Incentivizing Exploration With Causal Curiosity as Intrinsic Motivation

Elias DURAND · Mehdi Khamassi

Keywords: [ Causal Reinforcement Learning ] [ Intrinsic Motivation ] [ Causal Inference ] [ Model-Based Reinforcement Learning ] [ Causal Curiosity ] [ Causal Model Learning ]


Abstract:

Reinforcement learning (RL) has demonstrated remarkable success in decision-making tasks, yet often lacks the ability to decipher and leverage causal relationships in complex environments. This paper introduces a novel ``causal model-based reinforcement learning agent'' that integrates causal inference with model-based RL to enhance exploration and decision-making. Our approach incorporates an intrinsic motivation mechanism based on causal curiosity, quantified by the changes in the agent's internal causal model.
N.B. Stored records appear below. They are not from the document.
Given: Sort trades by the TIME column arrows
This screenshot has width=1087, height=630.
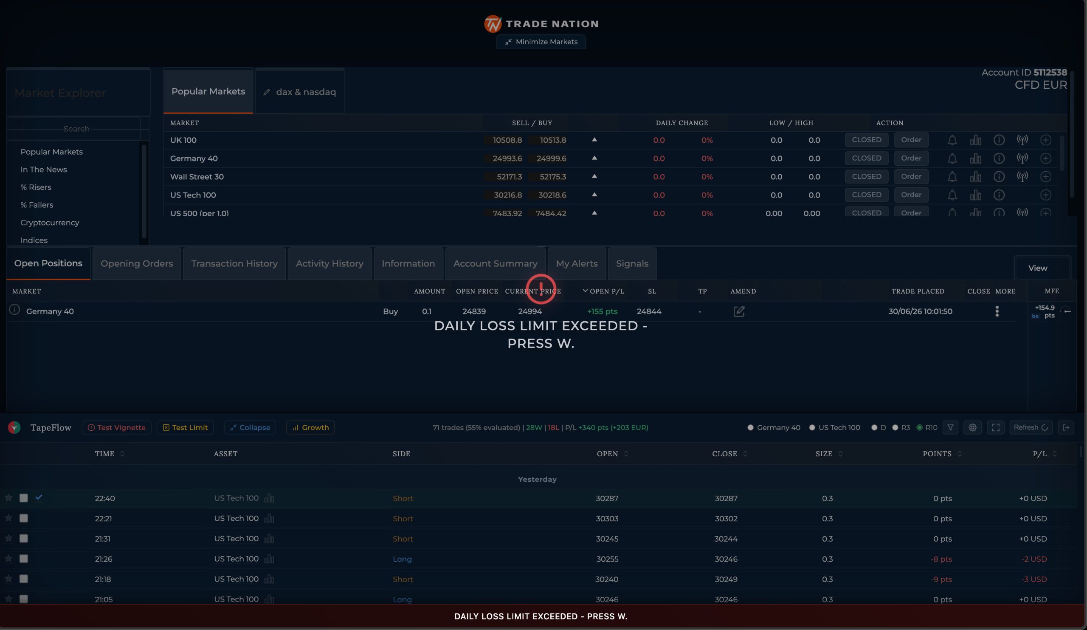Looking at the screenshot, I should 122,454.
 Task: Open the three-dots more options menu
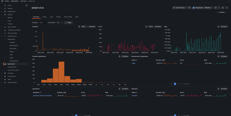tap(227, 8)
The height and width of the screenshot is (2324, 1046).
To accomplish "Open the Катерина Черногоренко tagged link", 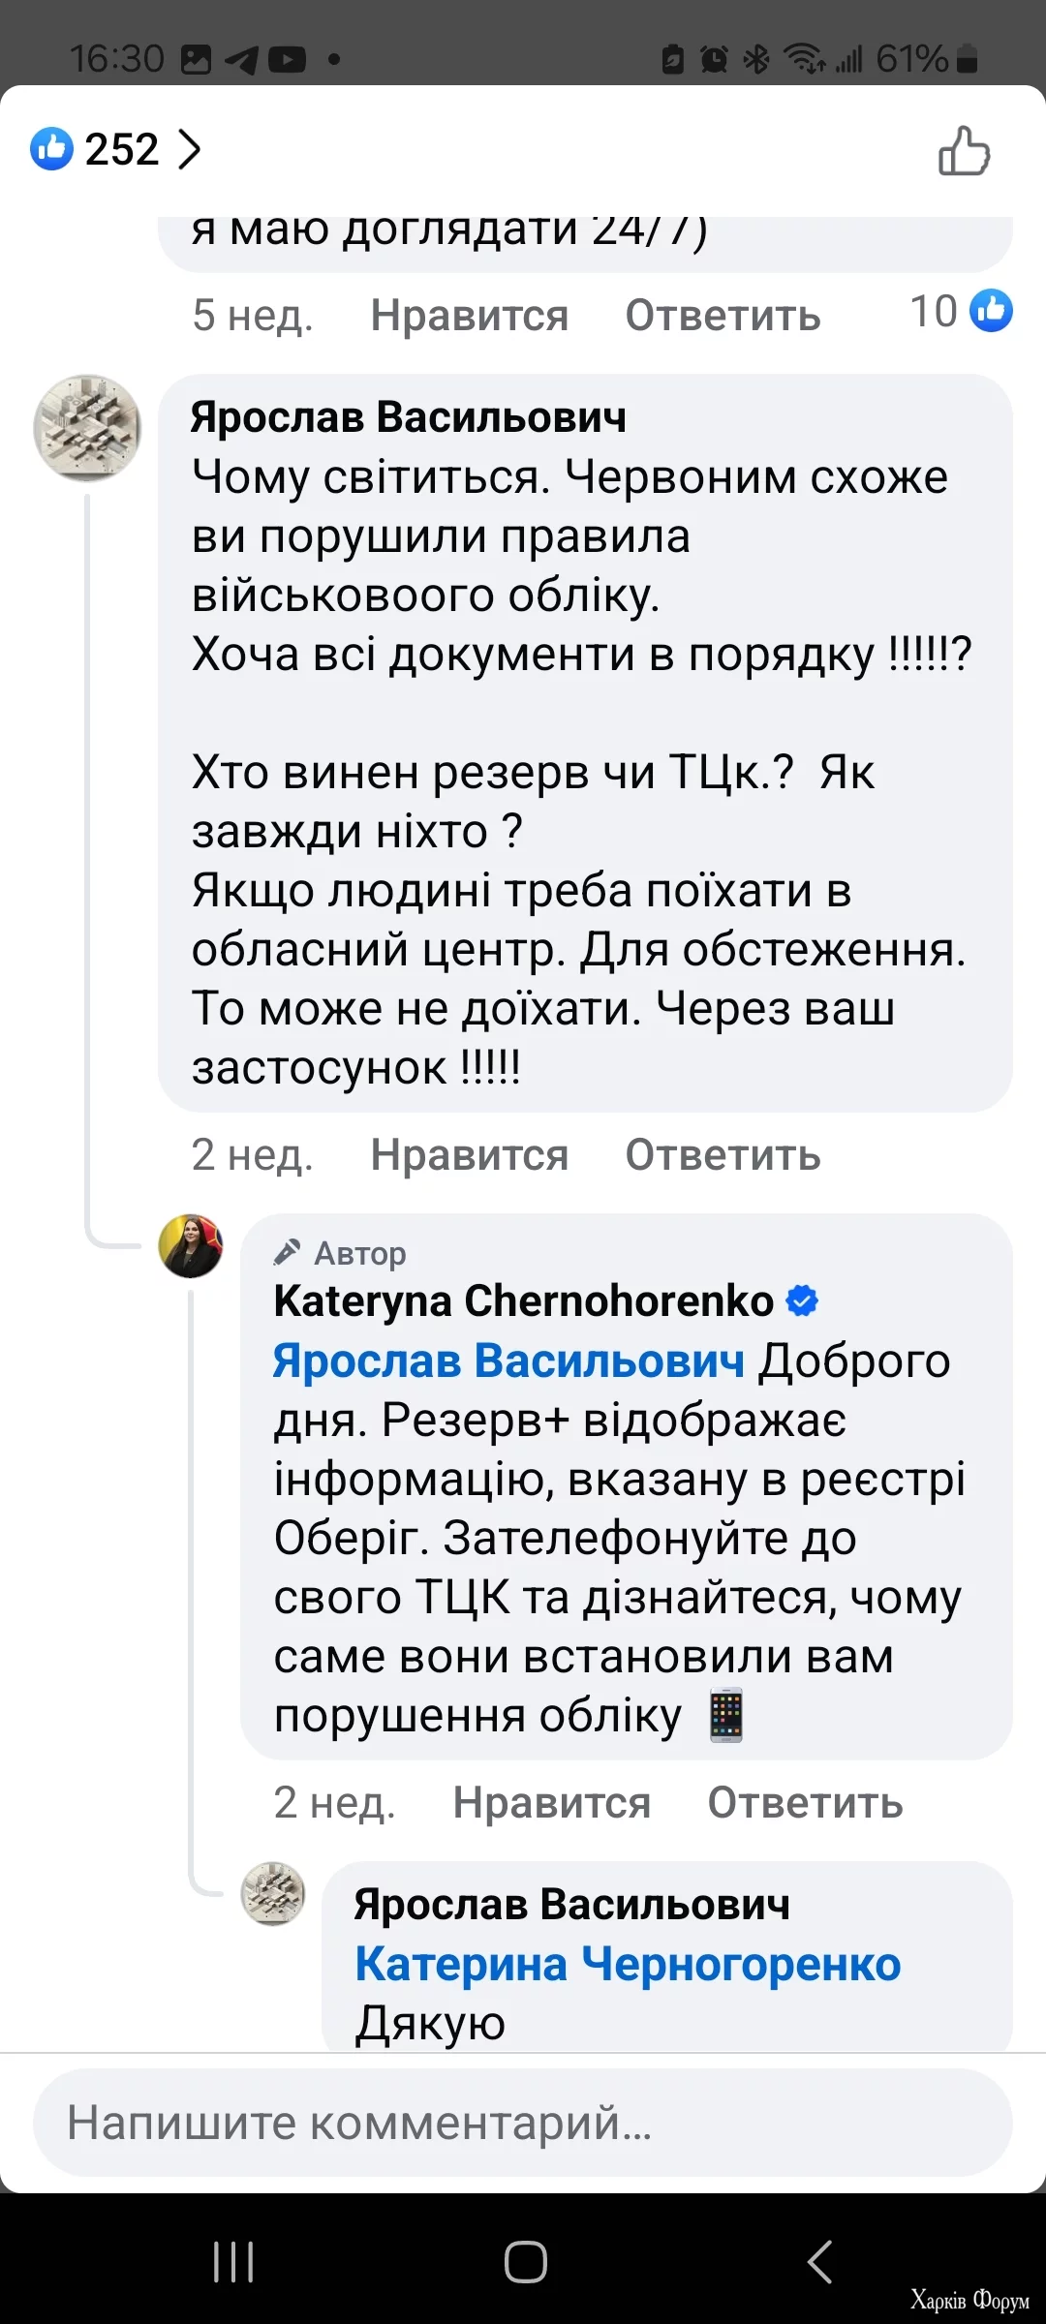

We present an algorithm that maintains separate value functions for extrinsic rewards and intrinsic causal discovery, allowing for a balanced exploration of both task-oriented goals and causal structures. Theoretical analysis suggests convergence properties under certain conditions, while empirical results on a blackjack task and structural causal model environments demonstrate improved learning efficiency and strategic decision-making compared to standard RL. This work contributes to bridging the gap between reinforcement learning and causal inference.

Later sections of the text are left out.